Postby Graham Kennedy » Wed Oct 30, 2019 2:15 am

I've said before, if I were doing Voyager I would have had a season or multi-season arc with the Maquis scheming to take over the ship. Gradually working to recruit Starfleet types - and they'd succeed with some of them, too. And Chakotay would have been the ultimate magnificent bastard. Telling Janeway there's unease in the Maquis and he's working to keep them in line but needs her to leave it to him and not concern herself; telling the Maquis he's working to undermine Janeway and make their mutiny a success. And always actually out for himself, playing both sides against each other whilst he stays on good terms with both, making sure he'll come out well no matter what happens.
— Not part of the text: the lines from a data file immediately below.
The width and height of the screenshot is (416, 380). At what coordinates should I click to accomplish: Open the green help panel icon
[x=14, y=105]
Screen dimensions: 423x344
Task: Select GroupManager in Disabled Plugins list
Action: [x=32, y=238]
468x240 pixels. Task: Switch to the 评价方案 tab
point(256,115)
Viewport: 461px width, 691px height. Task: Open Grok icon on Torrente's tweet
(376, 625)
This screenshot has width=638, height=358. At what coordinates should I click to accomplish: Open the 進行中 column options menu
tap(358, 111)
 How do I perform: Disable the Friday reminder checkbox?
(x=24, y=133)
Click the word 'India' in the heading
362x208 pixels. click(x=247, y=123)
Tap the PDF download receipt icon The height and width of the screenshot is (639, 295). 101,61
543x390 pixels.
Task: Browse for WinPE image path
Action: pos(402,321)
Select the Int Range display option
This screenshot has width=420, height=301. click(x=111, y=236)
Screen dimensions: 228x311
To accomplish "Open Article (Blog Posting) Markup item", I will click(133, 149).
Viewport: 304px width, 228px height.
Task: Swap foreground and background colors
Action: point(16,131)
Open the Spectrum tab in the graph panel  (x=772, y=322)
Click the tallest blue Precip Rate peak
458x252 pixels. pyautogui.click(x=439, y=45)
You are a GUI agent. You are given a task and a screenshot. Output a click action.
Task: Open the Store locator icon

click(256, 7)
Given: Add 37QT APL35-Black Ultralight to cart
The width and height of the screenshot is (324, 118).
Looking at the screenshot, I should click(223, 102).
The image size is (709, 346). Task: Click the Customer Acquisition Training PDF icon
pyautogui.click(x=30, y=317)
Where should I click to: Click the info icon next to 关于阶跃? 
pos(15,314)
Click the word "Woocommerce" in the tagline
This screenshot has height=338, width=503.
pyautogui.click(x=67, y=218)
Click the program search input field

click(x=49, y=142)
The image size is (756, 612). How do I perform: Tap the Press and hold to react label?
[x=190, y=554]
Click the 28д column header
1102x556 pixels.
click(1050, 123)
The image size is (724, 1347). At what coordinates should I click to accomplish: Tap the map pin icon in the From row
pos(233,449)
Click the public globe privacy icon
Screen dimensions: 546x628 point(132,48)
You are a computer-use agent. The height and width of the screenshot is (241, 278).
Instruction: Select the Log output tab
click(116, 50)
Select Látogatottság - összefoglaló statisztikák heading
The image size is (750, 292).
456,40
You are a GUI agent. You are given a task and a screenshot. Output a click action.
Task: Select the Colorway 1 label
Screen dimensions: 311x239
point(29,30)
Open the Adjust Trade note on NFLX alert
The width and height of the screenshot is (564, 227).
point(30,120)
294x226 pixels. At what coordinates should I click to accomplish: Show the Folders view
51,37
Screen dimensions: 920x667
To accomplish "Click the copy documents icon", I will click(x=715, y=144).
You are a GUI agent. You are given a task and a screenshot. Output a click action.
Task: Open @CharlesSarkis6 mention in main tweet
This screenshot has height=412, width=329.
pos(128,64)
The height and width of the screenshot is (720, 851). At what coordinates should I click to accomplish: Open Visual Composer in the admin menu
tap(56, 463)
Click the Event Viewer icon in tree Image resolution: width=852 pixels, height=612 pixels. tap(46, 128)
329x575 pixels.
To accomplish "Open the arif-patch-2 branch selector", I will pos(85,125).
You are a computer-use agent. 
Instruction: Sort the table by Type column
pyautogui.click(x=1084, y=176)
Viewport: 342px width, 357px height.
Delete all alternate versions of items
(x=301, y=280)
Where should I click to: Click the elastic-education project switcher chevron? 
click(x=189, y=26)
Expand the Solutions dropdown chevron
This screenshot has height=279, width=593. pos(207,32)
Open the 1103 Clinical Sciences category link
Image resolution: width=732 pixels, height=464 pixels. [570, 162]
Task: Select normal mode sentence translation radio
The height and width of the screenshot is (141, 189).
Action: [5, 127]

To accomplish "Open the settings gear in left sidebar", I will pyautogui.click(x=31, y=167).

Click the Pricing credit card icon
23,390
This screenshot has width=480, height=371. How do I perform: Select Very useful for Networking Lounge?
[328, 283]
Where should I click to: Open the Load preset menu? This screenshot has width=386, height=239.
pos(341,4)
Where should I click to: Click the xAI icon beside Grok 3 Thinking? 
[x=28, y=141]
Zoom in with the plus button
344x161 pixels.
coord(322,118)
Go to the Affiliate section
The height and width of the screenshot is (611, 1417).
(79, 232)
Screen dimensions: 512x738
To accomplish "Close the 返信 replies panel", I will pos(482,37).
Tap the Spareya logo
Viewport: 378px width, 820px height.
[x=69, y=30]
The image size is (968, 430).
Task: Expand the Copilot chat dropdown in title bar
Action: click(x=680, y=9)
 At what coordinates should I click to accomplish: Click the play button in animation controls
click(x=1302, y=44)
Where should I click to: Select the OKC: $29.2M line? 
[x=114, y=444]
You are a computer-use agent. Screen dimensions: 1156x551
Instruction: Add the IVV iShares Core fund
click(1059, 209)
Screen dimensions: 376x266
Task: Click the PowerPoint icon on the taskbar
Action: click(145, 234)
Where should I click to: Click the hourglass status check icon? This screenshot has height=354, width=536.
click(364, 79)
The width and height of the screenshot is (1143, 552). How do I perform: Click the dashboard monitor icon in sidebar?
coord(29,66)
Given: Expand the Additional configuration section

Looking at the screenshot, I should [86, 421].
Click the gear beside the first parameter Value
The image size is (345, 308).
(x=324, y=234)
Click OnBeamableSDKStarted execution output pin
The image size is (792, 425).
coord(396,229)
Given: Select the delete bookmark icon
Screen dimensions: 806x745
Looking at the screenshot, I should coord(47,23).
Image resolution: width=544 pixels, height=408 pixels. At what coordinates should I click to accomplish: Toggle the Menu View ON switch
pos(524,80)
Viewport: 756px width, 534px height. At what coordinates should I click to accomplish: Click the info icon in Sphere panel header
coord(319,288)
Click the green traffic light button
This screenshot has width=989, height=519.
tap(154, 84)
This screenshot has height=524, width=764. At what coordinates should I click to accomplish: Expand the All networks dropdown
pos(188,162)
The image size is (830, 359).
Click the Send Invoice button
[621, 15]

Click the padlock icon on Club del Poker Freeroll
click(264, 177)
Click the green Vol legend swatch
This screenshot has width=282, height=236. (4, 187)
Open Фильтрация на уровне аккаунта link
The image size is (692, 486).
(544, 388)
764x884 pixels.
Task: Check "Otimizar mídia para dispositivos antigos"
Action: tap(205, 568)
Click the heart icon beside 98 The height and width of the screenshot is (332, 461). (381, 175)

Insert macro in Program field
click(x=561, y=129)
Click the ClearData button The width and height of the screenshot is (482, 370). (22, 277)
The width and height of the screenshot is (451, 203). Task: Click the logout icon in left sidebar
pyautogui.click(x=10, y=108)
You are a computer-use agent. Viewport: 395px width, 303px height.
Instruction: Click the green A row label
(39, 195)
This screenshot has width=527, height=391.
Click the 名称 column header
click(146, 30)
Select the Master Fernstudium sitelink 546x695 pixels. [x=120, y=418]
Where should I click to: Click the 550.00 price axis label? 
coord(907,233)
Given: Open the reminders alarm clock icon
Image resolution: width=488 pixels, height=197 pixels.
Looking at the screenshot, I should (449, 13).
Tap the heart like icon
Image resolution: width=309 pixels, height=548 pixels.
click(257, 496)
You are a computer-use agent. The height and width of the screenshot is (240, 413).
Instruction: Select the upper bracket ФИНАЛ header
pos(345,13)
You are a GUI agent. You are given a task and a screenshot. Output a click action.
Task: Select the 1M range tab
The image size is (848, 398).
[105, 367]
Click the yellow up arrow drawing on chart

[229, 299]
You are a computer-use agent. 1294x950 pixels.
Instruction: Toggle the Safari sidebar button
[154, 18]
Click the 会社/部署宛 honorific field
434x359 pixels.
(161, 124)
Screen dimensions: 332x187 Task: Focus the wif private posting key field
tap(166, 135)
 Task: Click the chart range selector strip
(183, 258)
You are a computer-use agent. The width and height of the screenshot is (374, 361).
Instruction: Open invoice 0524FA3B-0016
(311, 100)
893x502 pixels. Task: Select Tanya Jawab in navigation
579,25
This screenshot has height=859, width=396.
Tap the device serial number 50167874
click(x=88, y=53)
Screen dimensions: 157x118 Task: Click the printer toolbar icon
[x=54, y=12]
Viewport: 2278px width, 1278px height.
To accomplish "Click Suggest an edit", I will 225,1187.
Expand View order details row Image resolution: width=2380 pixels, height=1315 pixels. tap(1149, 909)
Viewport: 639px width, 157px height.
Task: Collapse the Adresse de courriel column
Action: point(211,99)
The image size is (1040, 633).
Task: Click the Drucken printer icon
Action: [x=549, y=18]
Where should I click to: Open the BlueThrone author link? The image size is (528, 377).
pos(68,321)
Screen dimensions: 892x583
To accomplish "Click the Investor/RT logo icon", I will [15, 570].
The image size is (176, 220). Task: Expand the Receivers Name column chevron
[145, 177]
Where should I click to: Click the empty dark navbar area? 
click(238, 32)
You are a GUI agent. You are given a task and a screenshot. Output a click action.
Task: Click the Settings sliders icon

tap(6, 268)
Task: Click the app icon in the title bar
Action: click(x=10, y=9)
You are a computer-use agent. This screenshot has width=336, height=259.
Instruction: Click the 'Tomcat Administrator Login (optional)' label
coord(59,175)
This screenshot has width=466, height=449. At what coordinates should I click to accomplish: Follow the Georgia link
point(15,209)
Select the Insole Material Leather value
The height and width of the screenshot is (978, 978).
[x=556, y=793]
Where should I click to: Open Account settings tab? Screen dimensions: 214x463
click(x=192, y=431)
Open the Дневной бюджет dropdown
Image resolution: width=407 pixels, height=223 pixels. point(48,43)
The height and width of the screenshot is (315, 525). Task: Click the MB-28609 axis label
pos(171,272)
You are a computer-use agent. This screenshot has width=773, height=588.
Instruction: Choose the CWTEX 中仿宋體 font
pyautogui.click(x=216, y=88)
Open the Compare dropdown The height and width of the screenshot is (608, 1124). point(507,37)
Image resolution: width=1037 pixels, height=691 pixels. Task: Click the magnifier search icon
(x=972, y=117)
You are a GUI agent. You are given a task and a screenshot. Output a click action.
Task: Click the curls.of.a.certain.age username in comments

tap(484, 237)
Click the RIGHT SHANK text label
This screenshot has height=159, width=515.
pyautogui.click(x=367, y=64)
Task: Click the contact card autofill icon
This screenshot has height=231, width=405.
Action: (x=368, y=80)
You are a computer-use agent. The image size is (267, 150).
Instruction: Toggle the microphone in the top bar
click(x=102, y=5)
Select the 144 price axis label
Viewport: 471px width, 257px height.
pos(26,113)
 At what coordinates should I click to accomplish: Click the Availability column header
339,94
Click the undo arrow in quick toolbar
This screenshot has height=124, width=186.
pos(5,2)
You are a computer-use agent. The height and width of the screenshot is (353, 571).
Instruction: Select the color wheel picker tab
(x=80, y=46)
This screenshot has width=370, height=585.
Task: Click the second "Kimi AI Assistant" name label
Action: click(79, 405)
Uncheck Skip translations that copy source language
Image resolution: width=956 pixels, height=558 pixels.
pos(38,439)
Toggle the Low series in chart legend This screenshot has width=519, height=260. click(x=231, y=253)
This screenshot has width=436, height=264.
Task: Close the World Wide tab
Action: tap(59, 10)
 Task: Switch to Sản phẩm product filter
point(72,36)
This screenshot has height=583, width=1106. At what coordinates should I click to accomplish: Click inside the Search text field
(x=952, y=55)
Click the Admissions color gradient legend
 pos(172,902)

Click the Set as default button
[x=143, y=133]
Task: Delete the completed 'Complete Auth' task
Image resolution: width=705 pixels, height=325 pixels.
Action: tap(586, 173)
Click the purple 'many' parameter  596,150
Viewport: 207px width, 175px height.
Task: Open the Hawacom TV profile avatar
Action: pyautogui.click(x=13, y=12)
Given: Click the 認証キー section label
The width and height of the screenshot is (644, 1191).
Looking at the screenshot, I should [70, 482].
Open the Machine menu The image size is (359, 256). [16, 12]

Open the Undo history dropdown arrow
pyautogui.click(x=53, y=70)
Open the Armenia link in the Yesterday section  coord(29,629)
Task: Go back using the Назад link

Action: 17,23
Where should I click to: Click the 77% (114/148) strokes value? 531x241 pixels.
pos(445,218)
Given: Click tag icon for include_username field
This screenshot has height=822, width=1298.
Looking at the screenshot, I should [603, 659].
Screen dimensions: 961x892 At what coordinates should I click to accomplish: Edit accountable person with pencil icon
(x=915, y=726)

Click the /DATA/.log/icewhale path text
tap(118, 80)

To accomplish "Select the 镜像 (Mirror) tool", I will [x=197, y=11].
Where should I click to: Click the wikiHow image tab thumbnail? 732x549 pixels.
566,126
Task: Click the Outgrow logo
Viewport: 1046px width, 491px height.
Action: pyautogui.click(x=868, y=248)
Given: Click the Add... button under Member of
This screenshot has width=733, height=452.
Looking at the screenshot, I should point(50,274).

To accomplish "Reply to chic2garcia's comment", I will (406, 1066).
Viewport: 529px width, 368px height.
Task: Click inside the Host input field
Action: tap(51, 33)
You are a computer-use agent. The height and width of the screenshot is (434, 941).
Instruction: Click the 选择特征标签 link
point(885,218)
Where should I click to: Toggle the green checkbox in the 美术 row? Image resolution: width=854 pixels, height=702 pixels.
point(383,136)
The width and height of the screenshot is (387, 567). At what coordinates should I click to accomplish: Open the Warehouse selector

But nope. Having set the Maquis up all through DS9, specifically so they could be used in Voyager, the producers then decided not to bother. Apparently the network took the message from DS9 that fans didn't like it because it was "too dark" for the usually Utopian Trek, and just like that they ordered the whole rebel Maquis aspect of the show dumped. Whups, sorry about all that time building it up but never mind. Then right before shooting began, Berman took the actors to lunch and informed them all that the aliens of the week were the real stars of the show and they should make sure not to steal any of the spotlight.

Galactica had their own issues, of course (no, they did NOT "have a plan", ever), but yeah, the kind of rough interpersonal stuff they did could have played out in Voyager. Oh well.